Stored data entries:
────────
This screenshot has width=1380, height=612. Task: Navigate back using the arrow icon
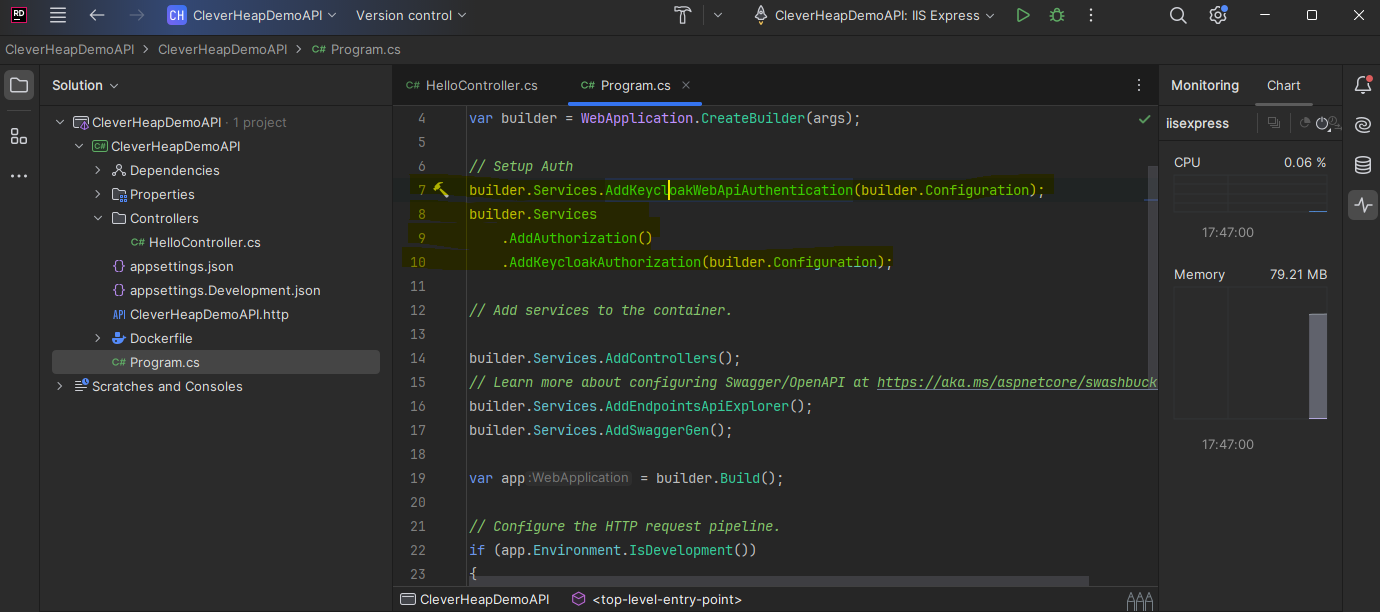click(x=95, y=15)
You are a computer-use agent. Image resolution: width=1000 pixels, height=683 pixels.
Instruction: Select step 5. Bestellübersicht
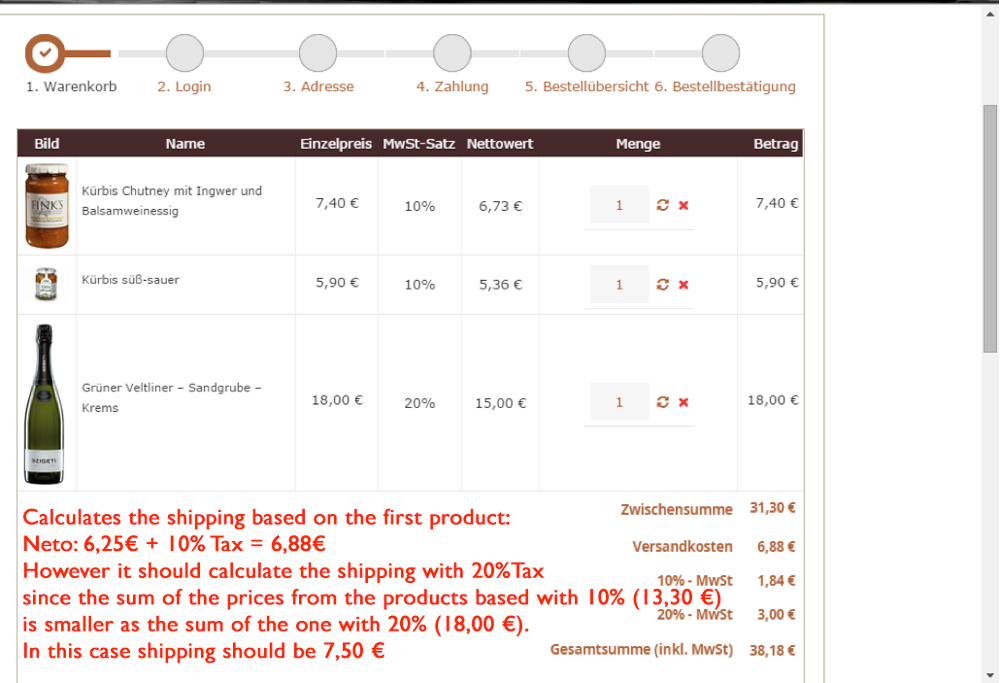point(586,86)
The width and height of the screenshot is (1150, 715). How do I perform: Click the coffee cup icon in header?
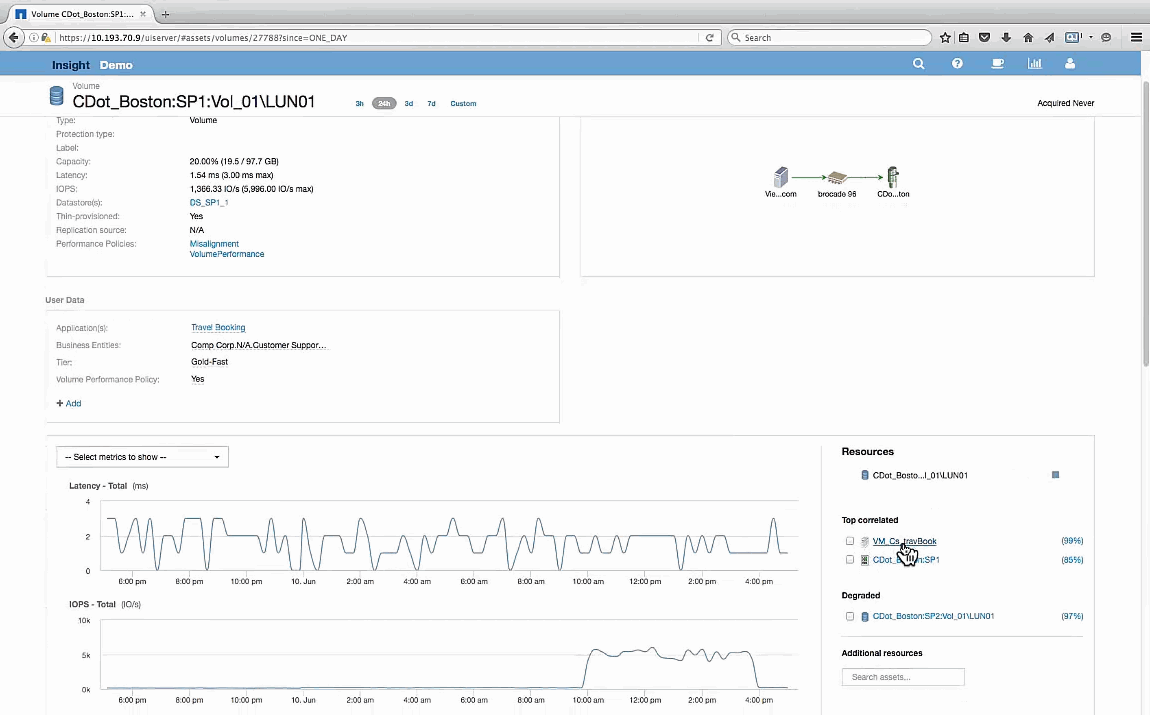point(997,64)

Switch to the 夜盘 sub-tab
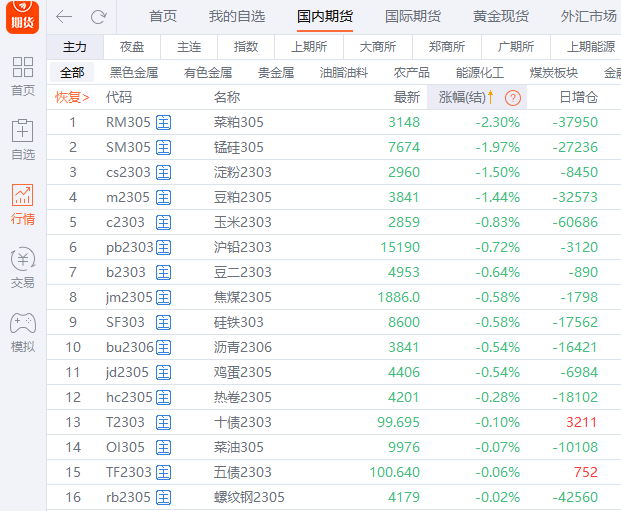[132, 47]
────────
▶ **How to complete this task**
The reply should contain all of the data above, word for word, with no pictures.

▶ **Exercise response**
This screenshot has width=1380, height=612. Task: Navigate back using the arrow icon
click(x=95, y=15)
You are a computer-use agent. Image resolution: width=1000 pixels, height=683 pixels.
Instruction: Select step 5. Bestellübersicht
point(586,86)
The width and height of the screenshot is (1150, 715). How do I perform: Click the coffee cup icon in header?
point(997,64)

Switch to the 夜盘 sub-tab
[132, 47]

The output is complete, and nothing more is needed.